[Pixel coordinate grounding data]
§ §

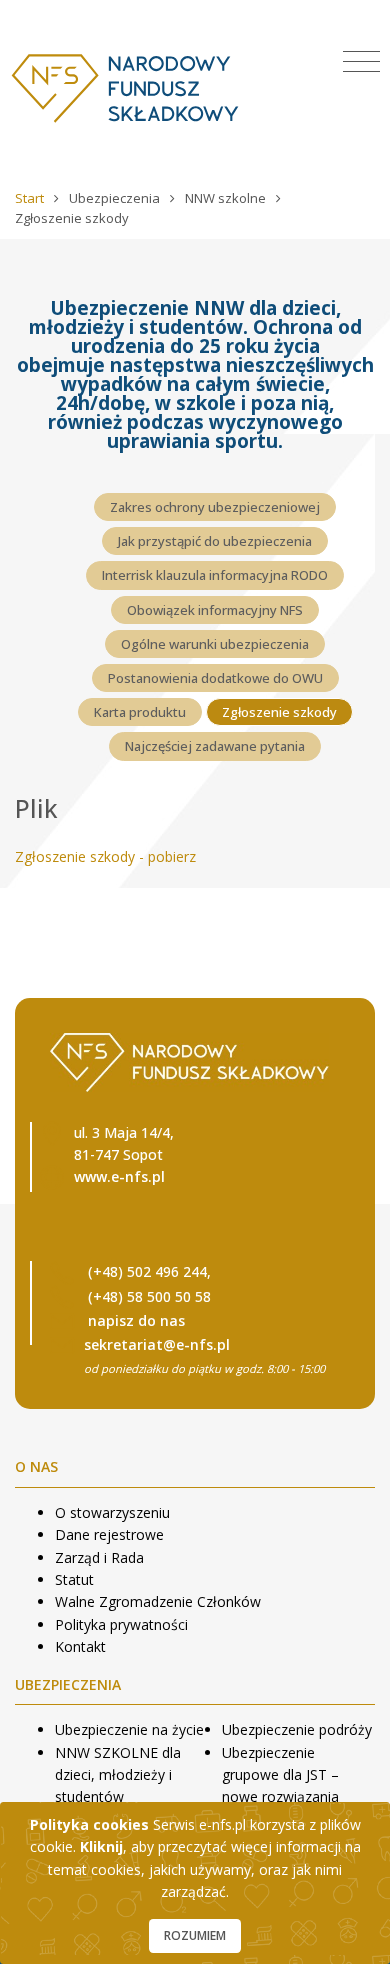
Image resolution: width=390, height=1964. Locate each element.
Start (31, 198)
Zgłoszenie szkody (279, 712)
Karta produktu (140, 712)
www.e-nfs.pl (119, 1176)
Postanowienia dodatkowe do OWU (215, 678)
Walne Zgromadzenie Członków (158, 1601)
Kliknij (101, 1846)
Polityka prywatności (121, 1624)
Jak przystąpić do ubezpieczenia (215, 541)
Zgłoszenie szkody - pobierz (105, 856)
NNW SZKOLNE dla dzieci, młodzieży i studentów (118, 1775)
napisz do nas (136, 1320)
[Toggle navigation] (361, 62)
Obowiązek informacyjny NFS (215, 610)
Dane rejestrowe (109, 1534)
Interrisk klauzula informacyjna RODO (215, 575)
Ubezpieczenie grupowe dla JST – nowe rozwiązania (280, 1775)
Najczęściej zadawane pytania (215, 746)
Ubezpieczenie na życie (129, 1729)
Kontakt (80, 1646)
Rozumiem (195, 1935)
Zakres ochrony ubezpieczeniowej (215, 507)
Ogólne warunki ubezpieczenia (215, 644)
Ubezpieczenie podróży (297, 1729)
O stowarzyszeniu (112, 1512)
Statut (74, 1579)
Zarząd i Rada (99, 1557)
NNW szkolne (227, 198)
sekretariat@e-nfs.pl (157, 1344)
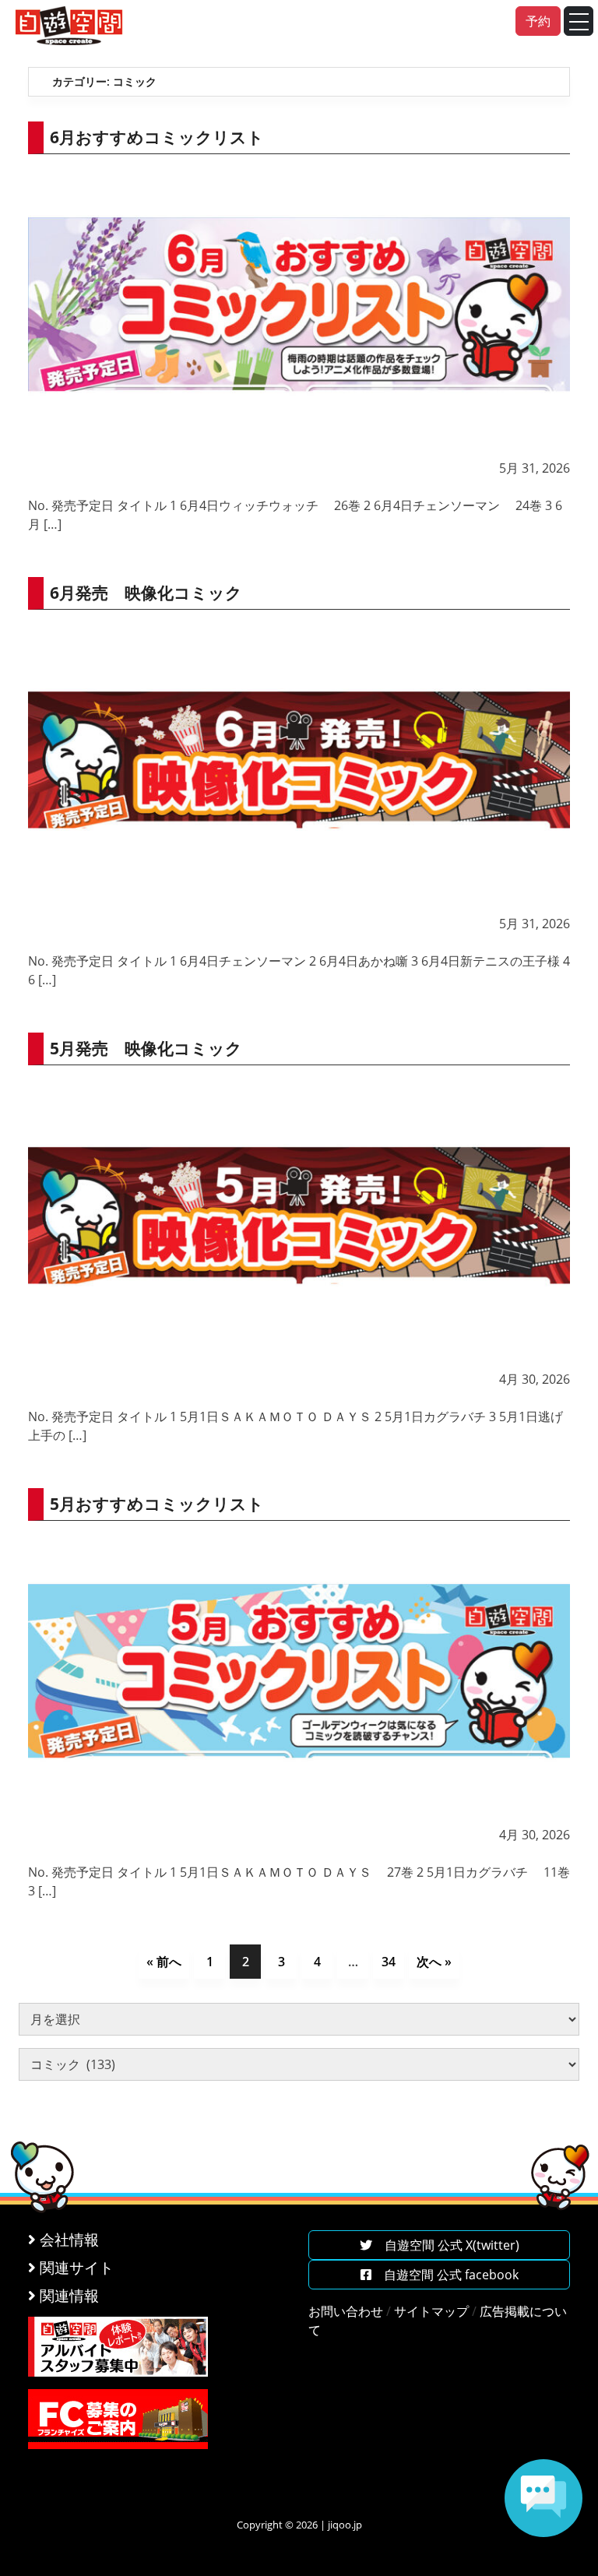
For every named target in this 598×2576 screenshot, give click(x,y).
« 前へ (163, 1961)
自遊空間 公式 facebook (445, 2274)
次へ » (434, 1961)
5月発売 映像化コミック (146, 1048)
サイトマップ (431, 2311)
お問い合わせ (345, 2311)
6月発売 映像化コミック (146, 593)
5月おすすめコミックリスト (157, 1504)
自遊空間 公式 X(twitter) (445, 2245)
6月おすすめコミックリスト (157, 137)
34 (389, 1961)
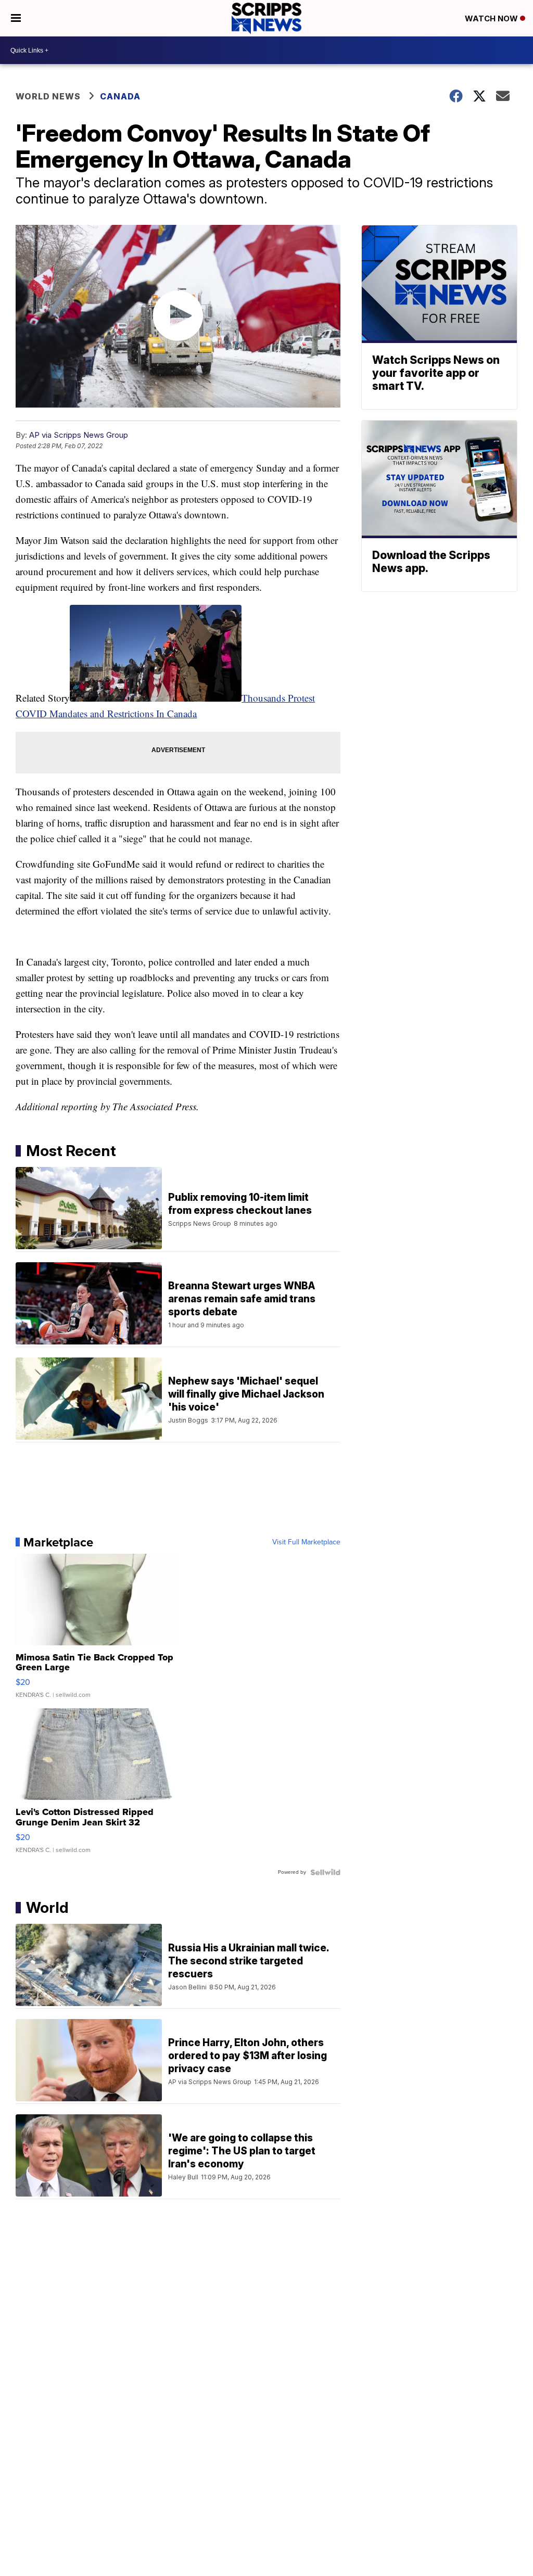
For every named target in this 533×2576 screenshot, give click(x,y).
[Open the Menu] (16, 18)
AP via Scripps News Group (78, 435)
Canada (120, 96)
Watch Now (492, 18)
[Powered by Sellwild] (325, 1872)
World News (48, 96)
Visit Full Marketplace (306, 1542)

§ §

* _Instructions for the task_: Among the records above, locate the line containing "Ogólne warunki ubezpieczenia (215, 644)" and the line containing "[Open the Menu] (16, 18)", then transcribe exactly the lines starting at the first and ending at the second, with no pictures.

* _Written response_:
Ogólne warunki ubezpieczenia (215, 644)
Ubezpieczenie podróży (297, 1729)
O stowarzyszeniu (112, 1512)
Statut (74, 1579)
Zarząd i Rada (99, 1557)
NNW szkolne (227, 198)
sekretariat@e-nfs.pl (157, 1344)
For every named target in this 598×2576 screenshot, give click(x,y).
« 前へ (163, 1961)
自遊空間 公式 facebook (445, 2274)
次へ » (434, 1961)
5月発売 映像化コミック (146, 1048)
サイトマップ (431, 2311)
お問い合わせ (345, 2311)
6月発売 映像化コミック (146, 593)
5月おすすめコミックリスト (157, 1504)
自遊空間 公式 X(twitter) (445, 2245)
6月おすすめコミックリスト (157, 137)
34 (389, 1961)
For every named target in this 533×2576 screenshot, give click(x,y).
[Open the Menu] (16, 18)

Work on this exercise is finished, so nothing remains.